TASK PROMPT – What lines below include the word "tile"? Copy each one.

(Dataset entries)

-=-=-

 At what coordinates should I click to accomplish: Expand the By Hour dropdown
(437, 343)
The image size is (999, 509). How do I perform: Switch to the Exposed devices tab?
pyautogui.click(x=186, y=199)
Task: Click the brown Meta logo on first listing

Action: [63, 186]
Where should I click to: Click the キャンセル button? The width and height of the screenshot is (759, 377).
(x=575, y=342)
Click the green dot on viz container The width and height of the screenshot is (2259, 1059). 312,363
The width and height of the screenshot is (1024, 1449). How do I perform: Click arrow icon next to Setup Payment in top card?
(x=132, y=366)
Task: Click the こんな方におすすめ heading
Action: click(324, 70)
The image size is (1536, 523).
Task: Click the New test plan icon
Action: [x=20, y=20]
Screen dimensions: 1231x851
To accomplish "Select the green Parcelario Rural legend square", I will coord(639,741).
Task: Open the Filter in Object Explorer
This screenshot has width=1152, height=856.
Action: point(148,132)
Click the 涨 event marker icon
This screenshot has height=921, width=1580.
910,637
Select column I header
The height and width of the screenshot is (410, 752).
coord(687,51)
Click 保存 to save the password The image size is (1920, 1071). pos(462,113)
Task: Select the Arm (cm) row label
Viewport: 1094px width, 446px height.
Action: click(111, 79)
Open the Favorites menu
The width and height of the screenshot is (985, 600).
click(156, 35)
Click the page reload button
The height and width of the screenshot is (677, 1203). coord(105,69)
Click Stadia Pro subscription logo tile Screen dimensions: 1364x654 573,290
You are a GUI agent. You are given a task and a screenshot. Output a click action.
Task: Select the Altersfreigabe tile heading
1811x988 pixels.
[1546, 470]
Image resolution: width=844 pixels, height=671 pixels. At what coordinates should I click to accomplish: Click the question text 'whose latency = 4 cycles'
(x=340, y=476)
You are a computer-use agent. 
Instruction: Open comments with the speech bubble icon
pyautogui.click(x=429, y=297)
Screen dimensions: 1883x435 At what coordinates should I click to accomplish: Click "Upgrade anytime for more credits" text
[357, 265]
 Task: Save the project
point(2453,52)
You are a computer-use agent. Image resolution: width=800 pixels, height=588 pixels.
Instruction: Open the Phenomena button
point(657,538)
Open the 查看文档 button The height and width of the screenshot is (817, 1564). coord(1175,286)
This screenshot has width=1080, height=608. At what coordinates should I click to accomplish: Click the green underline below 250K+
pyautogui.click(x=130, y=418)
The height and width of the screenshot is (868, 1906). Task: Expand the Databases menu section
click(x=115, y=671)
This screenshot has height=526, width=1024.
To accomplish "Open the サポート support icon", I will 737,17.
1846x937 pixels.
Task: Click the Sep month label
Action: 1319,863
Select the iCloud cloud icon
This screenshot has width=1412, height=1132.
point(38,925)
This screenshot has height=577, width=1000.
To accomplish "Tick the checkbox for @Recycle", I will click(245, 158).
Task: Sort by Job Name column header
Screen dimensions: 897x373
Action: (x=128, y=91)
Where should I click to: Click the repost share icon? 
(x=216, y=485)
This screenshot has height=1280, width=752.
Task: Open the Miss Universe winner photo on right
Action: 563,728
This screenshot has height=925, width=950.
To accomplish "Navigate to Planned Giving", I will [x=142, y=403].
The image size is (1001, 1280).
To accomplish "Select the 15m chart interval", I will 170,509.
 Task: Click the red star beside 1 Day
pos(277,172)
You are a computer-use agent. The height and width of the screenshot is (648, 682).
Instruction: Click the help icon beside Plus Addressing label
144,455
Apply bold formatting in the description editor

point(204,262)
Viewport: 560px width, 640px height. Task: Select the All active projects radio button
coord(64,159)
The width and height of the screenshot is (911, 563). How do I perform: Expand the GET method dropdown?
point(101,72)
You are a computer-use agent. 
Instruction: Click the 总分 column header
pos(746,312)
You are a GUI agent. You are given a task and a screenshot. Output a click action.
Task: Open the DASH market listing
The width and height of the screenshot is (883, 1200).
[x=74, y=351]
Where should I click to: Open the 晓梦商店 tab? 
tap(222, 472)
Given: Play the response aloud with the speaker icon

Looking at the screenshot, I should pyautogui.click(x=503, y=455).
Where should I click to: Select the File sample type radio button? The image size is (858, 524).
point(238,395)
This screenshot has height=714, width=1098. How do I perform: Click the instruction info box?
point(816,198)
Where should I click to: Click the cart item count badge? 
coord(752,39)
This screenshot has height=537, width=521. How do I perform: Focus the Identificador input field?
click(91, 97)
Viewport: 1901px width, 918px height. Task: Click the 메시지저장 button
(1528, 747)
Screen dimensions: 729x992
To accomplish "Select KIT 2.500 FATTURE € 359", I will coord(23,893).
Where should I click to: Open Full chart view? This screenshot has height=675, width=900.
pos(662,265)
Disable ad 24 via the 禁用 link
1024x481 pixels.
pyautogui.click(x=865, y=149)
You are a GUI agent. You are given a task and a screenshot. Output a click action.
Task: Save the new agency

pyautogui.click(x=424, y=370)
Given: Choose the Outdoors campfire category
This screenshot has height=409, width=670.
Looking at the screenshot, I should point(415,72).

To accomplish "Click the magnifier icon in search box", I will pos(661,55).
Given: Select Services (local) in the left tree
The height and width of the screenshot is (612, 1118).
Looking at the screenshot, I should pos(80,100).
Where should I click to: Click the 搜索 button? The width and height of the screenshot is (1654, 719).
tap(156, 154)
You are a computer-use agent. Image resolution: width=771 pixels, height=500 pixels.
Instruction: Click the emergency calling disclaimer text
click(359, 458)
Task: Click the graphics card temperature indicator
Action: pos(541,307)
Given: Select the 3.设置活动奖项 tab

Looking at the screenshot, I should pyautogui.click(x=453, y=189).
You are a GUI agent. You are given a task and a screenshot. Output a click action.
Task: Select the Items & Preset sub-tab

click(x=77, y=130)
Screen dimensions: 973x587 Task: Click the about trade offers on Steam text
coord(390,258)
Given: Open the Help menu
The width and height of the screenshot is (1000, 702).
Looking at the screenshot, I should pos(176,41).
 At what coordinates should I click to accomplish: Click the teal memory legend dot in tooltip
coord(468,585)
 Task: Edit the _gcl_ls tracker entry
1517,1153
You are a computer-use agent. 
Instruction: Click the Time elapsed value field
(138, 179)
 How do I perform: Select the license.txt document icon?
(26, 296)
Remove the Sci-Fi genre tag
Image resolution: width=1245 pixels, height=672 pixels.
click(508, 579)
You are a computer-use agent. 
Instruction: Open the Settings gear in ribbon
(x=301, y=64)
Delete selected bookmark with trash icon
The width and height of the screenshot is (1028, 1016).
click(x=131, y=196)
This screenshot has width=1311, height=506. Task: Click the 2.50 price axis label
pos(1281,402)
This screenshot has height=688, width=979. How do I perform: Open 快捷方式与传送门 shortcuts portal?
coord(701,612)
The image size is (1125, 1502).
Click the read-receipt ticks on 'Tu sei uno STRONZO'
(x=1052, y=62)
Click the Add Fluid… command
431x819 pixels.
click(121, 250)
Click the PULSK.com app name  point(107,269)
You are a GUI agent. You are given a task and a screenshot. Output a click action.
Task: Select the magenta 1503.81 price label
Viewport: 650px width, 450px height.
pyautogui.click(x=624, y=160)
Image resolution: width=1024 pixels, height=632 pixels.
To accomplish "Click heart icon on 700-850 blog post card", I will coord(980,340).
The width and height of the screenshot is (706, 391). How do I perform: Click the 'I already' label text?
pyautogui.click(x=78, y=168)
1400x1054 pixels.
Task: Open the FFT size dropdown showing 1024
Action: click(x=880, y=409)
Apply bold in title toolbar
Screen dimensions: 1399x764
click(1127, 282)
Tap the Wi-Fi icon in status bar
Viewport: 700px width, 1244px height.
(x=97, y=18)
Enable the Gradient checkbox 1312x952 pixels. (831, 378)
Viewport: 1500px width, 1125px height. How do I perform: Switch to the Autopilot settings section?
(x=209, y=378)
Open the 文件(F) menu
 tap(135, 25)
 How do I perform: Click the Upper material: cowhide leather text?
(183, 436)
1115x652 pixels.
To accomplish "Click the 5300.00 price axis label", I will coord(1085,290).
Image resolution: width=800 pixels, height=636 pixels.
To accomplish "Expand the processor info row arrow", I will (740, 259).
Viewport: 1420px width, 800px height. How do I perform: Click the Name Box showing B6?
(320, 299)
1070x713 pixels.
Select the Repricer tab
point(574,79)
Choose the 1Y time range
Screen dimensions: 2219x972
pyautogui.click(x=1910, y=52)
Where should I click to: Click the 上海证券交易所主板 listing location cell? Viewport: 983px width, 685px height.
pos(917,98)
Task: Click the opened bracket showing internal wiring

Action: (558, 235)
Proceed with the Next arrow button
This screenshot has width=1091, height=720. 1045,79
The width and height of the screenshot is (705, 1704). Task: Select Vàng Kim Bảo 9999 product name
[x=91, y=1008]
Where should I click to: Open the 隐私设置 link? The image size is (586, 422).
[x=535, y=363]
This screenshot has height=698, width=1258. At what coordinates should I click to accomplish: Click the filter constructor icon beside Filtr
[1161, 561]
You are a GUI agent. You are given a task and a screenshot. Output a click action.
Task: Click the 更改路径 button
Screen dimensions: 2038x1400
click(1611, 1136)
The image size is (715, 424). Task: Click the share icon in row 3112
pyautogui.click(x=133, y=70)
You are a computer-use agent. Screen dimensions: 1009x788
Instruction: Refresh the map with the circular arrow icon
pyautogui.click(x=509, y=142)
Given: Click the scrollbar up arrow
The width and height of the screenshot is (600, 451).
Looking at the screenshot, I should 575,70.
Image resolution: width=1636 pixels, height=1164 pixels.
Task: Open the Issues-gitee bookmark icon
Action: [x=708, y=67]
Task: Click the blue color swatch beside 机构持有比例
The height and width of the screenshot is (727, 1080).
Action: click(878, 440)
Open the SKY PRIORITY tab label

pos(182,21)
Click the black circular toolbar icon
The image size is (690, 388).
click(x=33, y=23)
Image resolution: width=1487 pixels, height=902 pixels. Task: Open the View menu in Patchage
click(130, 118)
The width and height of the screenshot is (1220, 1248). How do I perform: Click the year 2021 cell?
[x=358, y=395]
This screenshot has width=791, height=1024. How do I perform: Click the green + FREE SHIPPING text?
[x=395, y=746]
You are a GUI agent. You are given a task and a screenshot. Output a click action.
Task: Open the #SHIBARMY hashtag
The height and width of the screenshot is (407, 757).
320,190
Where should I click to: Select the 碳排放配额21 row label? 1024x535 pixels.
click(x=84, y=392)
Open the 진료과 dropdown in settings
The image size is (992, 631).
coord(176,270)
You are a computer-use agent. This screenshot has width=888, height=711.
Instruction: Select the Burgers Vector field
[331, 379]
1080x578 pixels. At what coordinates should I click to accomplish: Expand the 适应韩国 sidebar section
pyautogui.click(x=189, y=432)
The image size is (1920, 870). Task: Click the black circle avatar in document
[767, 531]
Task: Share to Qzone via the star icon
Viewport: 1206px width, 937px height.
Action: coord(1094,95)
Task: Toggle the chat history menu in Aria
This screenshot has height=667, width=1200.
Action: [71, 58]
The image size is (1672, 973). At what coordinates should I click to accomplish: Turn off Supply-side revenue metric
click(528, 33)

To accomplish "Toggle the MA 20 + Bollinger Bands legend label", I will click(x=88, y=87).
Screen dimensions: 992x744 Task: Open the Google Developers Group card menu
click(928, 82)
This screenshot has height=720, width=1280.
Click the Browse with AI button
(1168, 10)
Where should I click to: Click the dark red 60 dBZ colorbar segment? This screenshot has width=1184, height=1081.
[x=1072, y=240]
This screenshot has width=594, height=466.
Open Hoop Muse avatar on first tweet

-=-=-

THE COMPLETED TASK –
Click Stadia Pro subscription logo tile Screen dimensions: 1364x654 573,290
Task: Select the Altersfreigabe tile heading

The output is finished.